_EXCERPT PROVIDED_:

I've removed this check, but haven't put bookmark fetching back. My plan is to continue in this case and do what the user asked for (merge onto the divergent remote bookmark), under the expectation that this represents a case where you and someone else are sharing a remote bookmark and they've pushed some changes since your last update.

Local Ahead
if ($local_ahead_of_remote) {
  throw new ArcanistUsageException(pht(
    "Local %s '%s' is ahead of remote %s '%s', so landing a feature ".
    "%s would push additional changes. Push or reset the changes in '%s' ".
    "before running '%s'.",
    $this->ontoType,
    $this->onto,
    $this->ontoType,
    $this->ontoRemoteBranch,
    $this->ontoType,
    $this->onto,
    'arc land'));
}

I've removed this check because landing a branch onto itself is a valid operation and the local will be ahead of the remote. (This operation now works.)

This may need to be restored when you're landing branch or bookmark B onto A, and your local A has a divergent head from the remote A. However, in Git we can ignore this case, and I'd like to try to ignore it in Mercurial too.

_RECORDED DATA_:
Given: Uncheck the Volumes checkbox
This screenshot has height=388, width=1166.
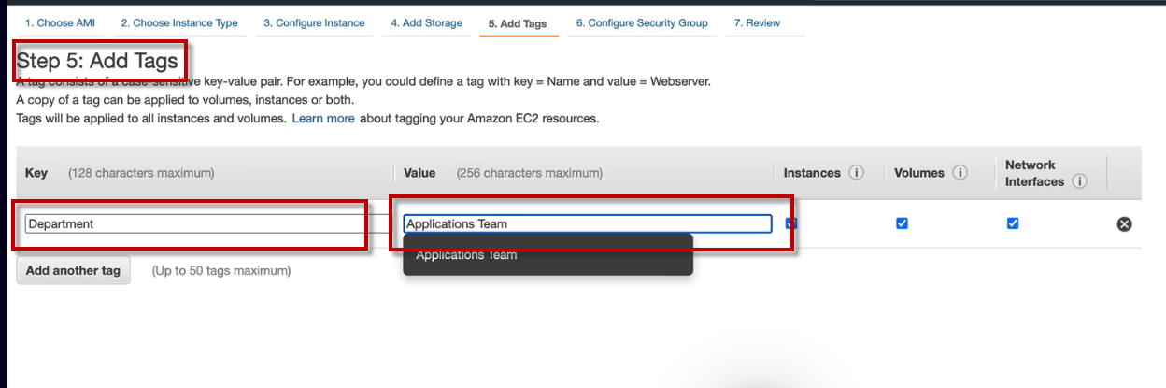Looking at the screenshot, I should pos(902,223).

_TASK DESCRIPTION_:
Reproduce, word for word, the passage of the excerpt about removed landing checks that opens with the words "I've removed this check, but" and closes with "your last update.".

_OUTPUT_:
I've removed this check, but haven't put bookmark fetching back. My plan is to continue in this case and do what the user asked for (merge onto the divergent remote bookmark), under the expectation that this represents a case where you and someone else are sharing a remote bookmark and they've pushed some changes since your last update.